Rewrite the part of the data that opens with the line containing "Where should I click to: Click the projector" and closes with the line containing "click(x=105, y=400)", substituting "caption" for "text label" and leaving all else unchanged.

[Pointing data for text and elements]

┌──

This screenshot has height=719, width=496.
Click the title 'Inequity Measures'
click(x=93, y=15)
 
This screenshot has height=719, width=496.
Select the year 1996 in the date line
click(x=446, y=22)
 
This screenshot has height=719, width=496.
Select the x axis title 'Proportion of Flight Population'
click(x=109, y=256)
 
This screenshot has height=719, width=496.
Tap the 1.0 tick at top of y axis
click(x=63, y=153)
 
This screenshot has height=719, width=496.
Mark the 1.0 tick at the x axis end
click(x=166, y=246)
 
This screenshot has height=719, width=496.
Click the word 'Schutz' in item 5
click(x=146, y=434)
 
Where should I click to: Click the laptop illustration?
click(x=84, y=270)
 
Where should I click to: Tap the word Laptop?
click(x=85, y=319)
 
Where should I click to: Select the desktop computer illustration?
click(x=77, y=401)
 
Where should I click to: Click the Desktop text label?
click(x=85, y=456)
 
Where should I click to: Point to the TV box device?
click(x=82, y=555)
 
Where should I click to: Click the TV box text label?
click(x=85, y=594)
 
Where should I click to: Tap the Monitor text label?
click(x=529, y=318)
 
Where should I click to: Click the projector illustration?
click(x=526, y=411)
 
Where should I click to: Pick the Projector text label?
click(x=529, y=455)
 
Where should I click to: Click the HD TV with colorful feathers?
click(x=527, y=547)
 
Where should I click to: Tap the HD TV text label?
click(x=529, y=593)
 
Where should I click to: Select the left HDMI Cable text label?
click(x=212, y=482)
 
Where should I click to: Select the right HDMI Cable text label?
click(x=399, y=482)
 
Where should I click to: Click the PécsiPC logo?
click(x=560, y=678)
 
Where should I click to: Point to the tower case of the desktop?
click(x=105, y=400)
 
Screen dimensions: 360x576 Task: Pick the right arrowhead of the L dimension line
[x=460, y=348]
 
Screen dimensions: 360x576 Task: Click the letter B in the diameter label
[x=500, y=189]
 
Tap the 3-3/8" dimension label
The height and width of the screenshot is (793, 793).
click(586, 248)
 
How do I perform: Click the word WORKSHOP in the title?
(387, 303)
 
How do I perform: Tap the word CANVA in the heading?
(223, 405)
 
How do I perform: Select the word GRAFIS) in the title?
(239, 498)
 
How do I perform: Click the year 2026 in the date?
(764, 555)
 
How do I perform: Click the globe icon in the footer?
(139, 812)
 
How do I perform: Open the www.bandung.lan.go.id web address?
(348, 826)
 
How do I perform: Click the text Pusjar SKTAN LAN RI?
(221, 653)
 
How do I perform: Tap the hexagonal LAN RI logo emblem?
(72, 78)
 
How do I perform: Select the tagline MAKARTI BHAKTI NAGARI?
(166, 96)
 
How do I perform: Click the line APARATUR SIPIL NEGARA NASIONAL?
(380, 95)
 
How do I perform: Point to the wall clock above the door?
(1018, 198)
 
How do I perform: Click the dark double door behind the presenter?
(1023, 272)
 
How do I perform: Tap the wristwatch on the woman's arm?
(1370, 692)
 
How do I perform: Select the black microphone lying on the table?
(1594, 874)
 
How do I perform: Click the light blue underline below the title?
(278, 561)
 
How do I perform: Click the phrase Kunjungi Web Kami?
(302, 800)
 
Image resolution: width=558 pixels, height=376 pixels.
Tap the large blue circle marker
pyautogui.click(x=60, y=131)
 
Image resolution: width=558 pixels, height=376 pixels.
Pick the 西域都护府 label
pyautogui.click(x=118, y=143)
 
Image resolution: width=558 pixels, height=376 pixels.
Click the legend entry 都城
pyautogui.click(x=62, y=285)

└──

▶ _THE ANSWER_:
Where should I click to: Click the projector illustration?
click(x=526, y=411)
 
Where should I click to: Pick the Projector caption?
click(x=529, y=455)
 
Where should I click to: Click the HD TV with colorful feathers?
click(x=527, y=547)
 
Where should I click to: Tap the HD TV caption?
click(x=529, y=593)
 
Where should I click to: Select the left HDMI Cable caption?
click(x=212, y=482)
 
Where should I click to: Select the right HDMI Cable caption?
click(x=399, y=482)
 
Where should I click to: Click the PécsiPC logo?
click(x=560, y=678)
 
Where should I click to: Point to the tower case of the desktop?
click(x=105, y=400)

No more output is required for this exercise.